Black Void's Astromycology: Terraforming Mars through Mycelium
Through digital generation and speculative archaeology, Biosphere 3 challenges our ethical framework regarding extraterrestrial life and interstellar migration.
BIOSPHERE 3
In astromycology initiatives spearheaded by leading aerospace research institutions, fungi have been genetically engineered to serve as builders, conductors, network engineers, and chemists on Mars, breaking down its hardened crust to lay the groundwork for terrestrial life. However, the work’s narrative challenges this assumption: Martian fungi assimilate the first astronauts and sever contact with Earth. Just before the disconnection, the protagonist questions: "Are we seeking to conquer space, or are we endlessly replicating Earth? Do we aim to discover new forms of cosmic life, or are we merely searching for a mirror?"

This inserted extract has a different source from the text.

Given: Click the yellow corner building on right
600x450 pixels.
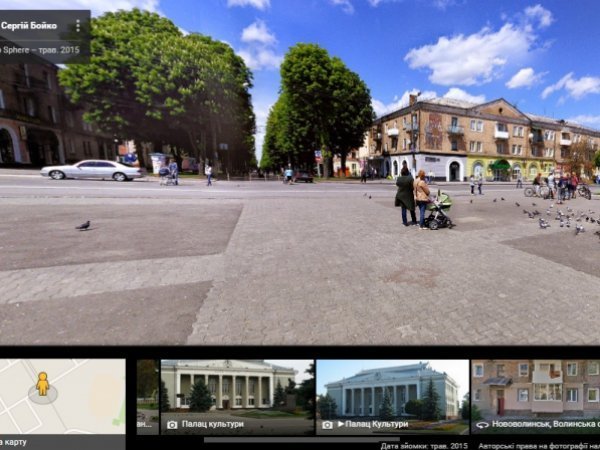Looking at the screenshot, I should click(450, 137).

The work seeks to reveal a fundamental contradiction between fungi’s decentralized networks and interstellar migration: we are often fascinated by the decentralized intelligence systems of fungi, hoping they will lead us to discover new worlds, but have we established a sufficient ethical framework to embrace unknown non-Earth life? From the perspective of particles and energy flow, humanity has never truly “conquered” Mars; rather, we have always been a part of it. What we need is not only technological preparation but a fundamental shift in ethics and philosophy — how to integrate into a boundless community of life?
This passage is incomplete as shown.